All VMs locking up after latest PVE update

t.lamprecht · Mar 23, 2021

There's now a new QEMU package on our pvetest repository which includes Stefan's fix, it's in pve-qemu-kvm version 5.2.0-4.

[EDIT 2021-03-24]: Package is now on pve-no-subscription, no need for enabling the pvetest repo anymore.

The quickest and most secure way to upgrade just that package from pvetest would be:

Bash:

# enable pvetest
echo 'deb http://download.proxmox.com/debian/pve buster pvetest' > /etc/apt/sources.list.d/pvetest.list
# update available packages
apt update
# instruct apt to only install the 'pve-qemu-kvm' package, it will get the newer one from pvetest
apt install pve-qemu-kvm
# disable pvetest again
rm /etc/apt/sources.list.d/pvetest.list
apt update

Remember, you always need to either fully restart the VM after the upgrade or migrate it to an upgraded PVE node, else the VM is still running the older QEMU version, and you won't have the fix active.

Adam Koczarski · Mar 23, 2021

rejik said:
Additional information, after proxmox upgrading(pve-qemu-kvm), VM with windows 2019 lost the network adapter and found a new one (the network settings were lost from this). During the downgrade proxmox, the old adapter returned and the new one was lost.

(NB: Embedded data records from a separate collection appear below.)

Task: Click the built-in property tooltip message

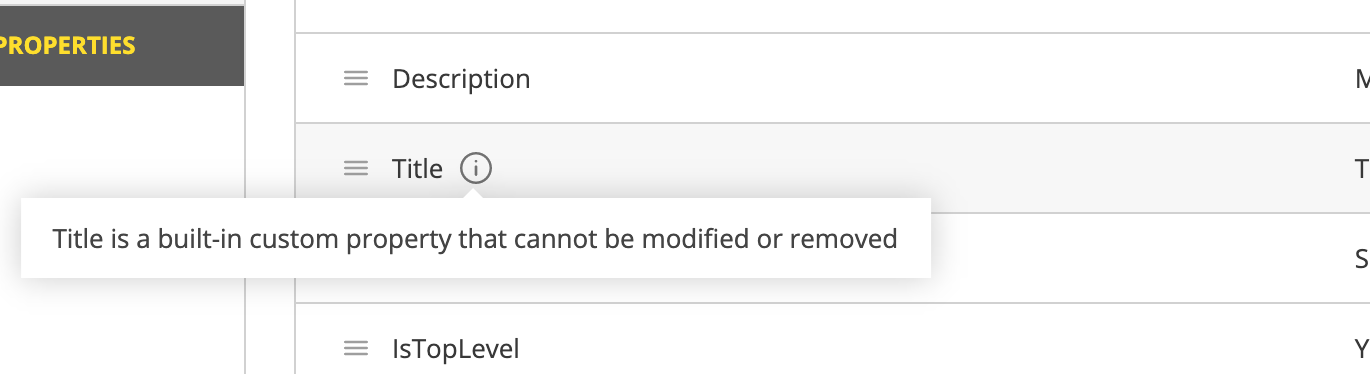Action: (475, 239)
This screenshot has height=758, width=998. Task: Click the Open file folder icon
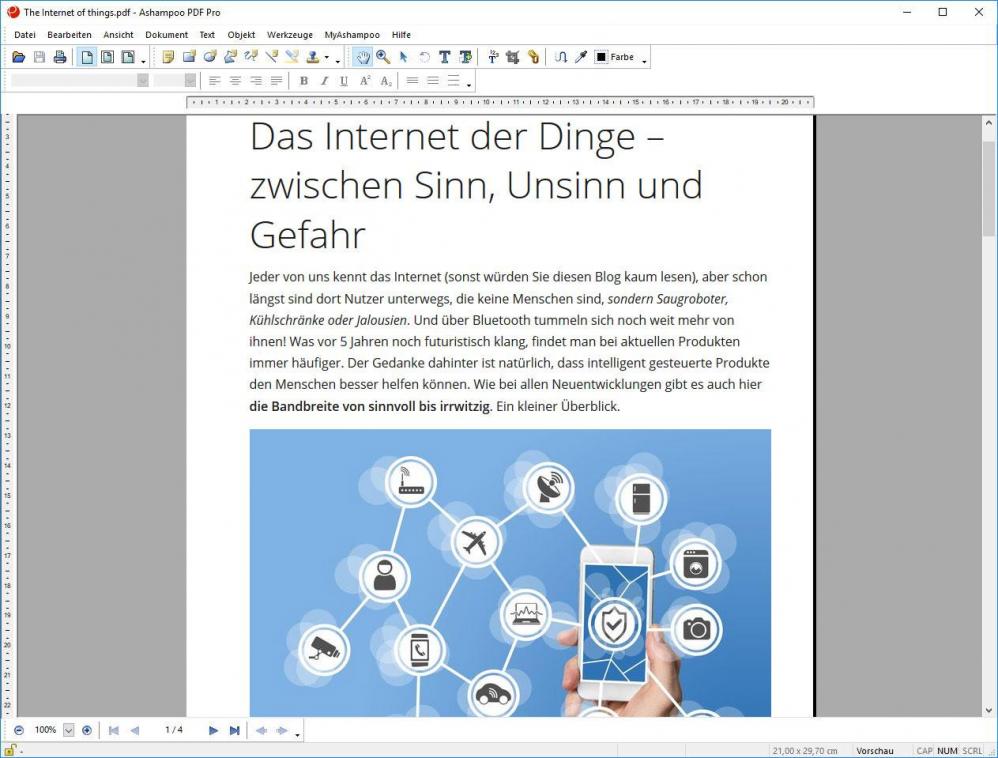[x=18, y=58]
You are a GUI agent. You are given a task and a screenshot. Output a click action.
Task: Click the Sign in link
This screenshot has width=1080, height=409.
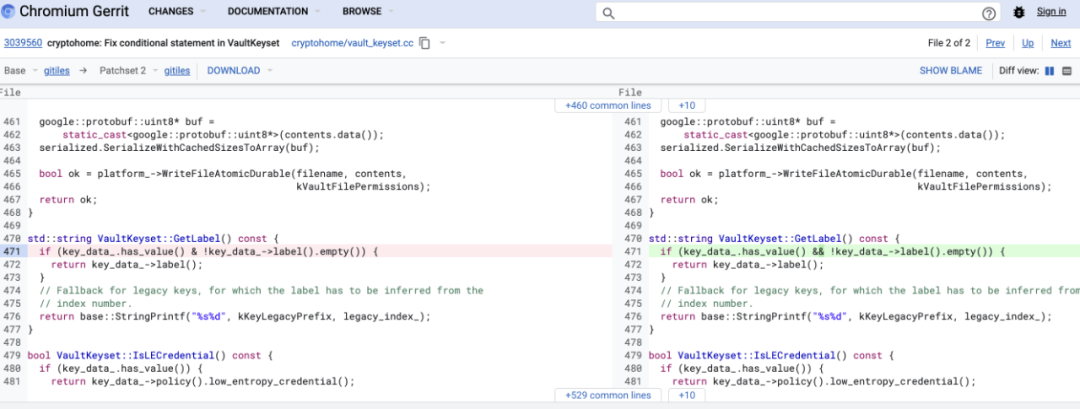pos(1051,12)
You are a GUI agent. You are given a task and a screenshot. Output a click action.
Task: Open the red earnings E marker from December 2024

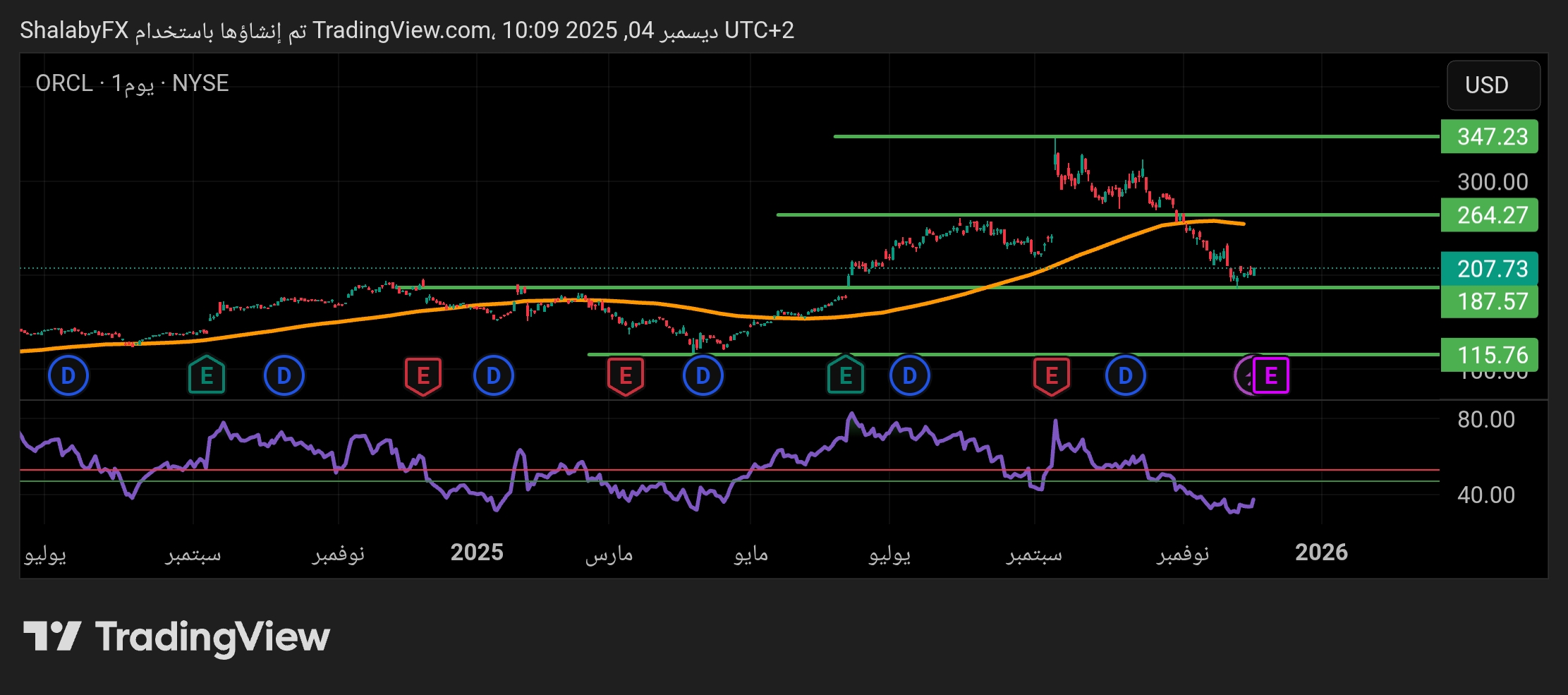423,375
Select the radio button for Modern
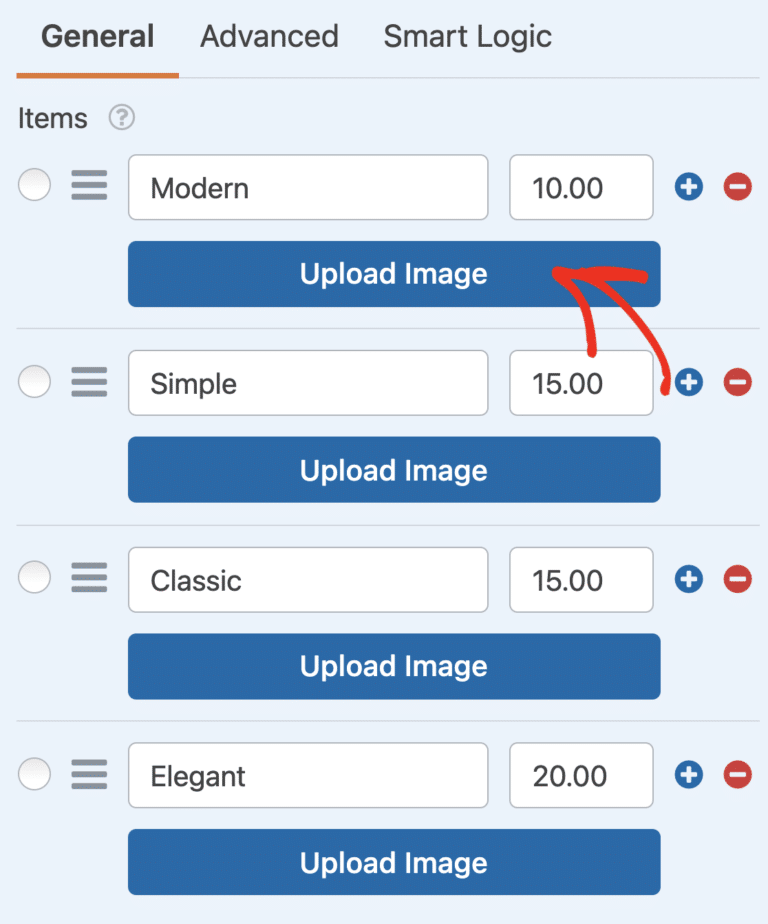The image size is (768, 924). point(34,185)
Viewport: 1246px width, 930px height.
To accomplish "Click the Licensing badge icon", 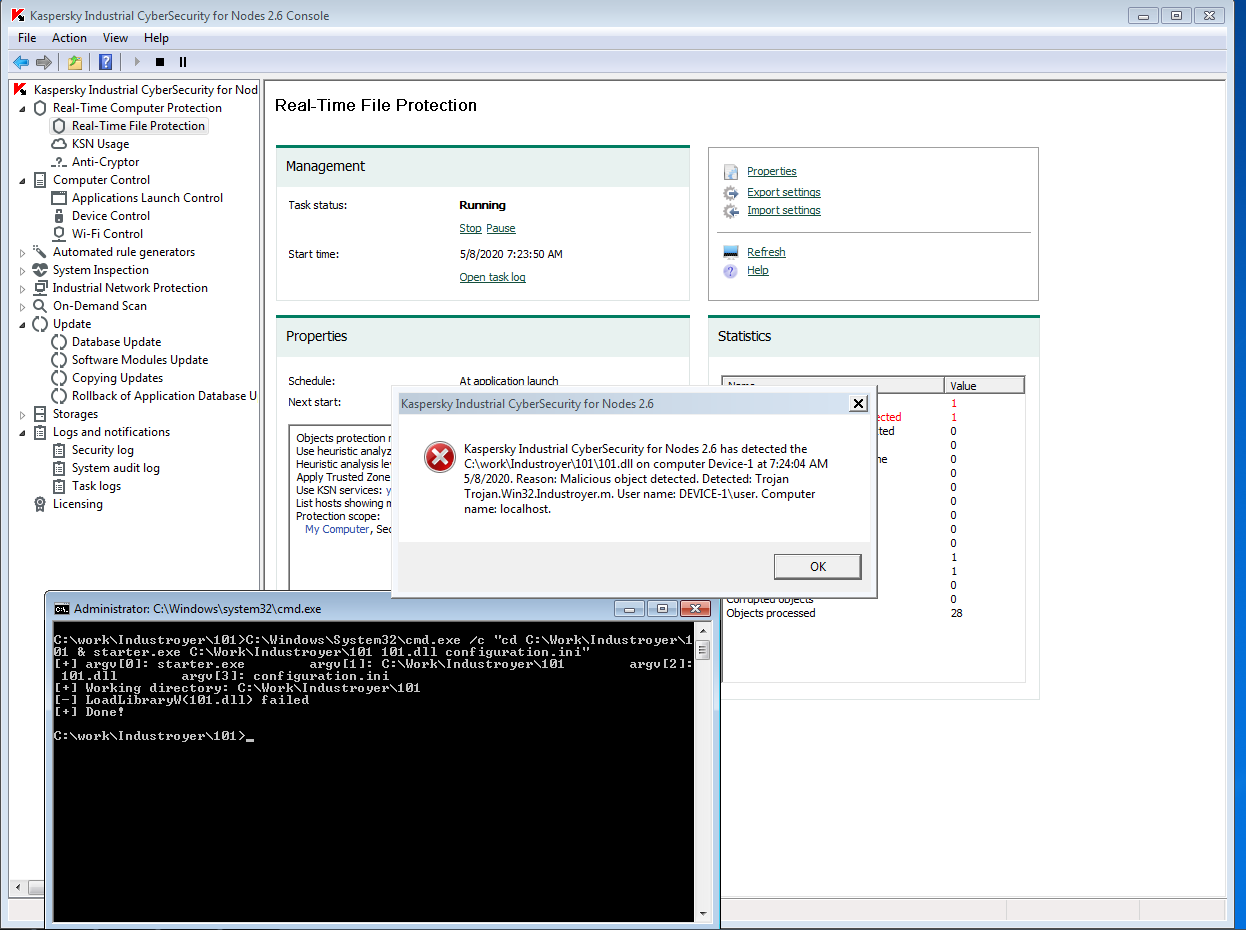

I've noticed the same phenomenon with one of our 2012R2 servers. It happened at the same time we had the issue reported in this thread. It has also happened before the issue in this thread came to be. I noticed it the first time after a Windows update.

Adam Koczarski · Mar 23, 2021

How do I tell if the test pve-qemu-kvm has successfully been install? Thx!

jcoleman · Mar 24, 2021

You can check with:
/usr/bin/kvm --version

Should show the following:

Code:

QEMU emulator version 5.2.0 (pve-qemu-kvm_5.2.0)
Copyright (c) 2003-2020 Fabrice Bellard and the QEMU Project developers

Also:

Code:

# dpkg -l pve-qemu-kvm
Desired=Unknown/Install/Remove/Purge/Hold
| Status=Not/Inst/Conf-files/Unpacked/halF-conf/Half-inst/trig-aWait/Trig-pend
|/ Err?=(none)/Reinst-required (Status,Err: uppercase=bad)
||/ Name           Version      Architecture Description
+++-==============-============-============-===================================
ii  pve-qemu-kvm   5.2.0-4      amd64        Full virtualization on x86 hardware

Be sure to actually stop/start the virtual machines after installing. A migration out and back into the machine should be sufficient if I read correctly. I've been migrating systems off, upgrading with:

Code:

# Update repositories
apt update
# Upgrade OS
apt dist-upgrade

Then I use t.lamprecht' update instructions to upgrade pve-qemu-kvm. After fully updating, I've been rebooting the hosts to ensure all kernel updates are applied and then migrating vms back.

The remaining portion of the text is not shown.